Read The Pool of Fire (The Tripods) Online

Authors: John Christopher

The Pool of Fire (The Tripods) (13 page)

The Pool of Fire

I do not know what
they thought was happening to them, but they plainly failed to work it out. Perhaps they thought it was the Sickness, the Curse of the Skloodzi, operating in a new and more virulent fashion. I suppose the notion of poisoning was something they were incapable of grasping. They had, as we had found with Ruki, an apparently infallible means of sensing anything in their food or drink which could be injurious. Apparently infallible, but not quite. It is hard to be defensive toward a danger which you have never imagined existed.

So they drank, and staggered, and fell; a few at first and then more and more until the streets were littered with their grotesque and monstrous bodies. The slaves moved among them, pitifully at a loss, occasionally trying to rouse them, timid and imploring at the same
time. In a plaza where more than a score of Masters were lying, a slave rose from beside one of the fallen, his face streaming tears. He called out, “The Masters are no more. Therefore our lives no longer have a purpose. Brothers, let us go to the Place of Happy Release together.”
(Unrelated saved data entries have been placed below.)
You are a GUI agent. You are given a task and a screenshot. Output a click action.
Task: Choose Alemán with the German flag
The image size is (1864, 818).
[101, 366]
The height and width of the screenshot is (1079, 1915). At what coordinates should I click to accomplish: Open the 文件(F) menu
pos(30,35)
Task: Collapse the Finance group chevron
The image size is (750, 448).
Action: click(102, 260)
Others moved toward him gladly. Fritz said, “I think they would do it, too. We must stop them.”

Mario said, “How? Does it matter, anyway?”

Not answering, Fritz jumped onto a small platform of stone, which was sometimes used by one of the Masters for a kind of meditation they did. He cried, “No, brothers! They are not dead. They sleep. Soon they will wake, and need our care.”

They were irresolute. The one who had urged them before said, “How do you know this?”

“Because my Master told me, before it happened.”

It was a clincher. Slaves might lie to each other, but never about anything relating to the Masters. The idea was unthinkable. Bewildered, but a little less sorrowful, they dispersed.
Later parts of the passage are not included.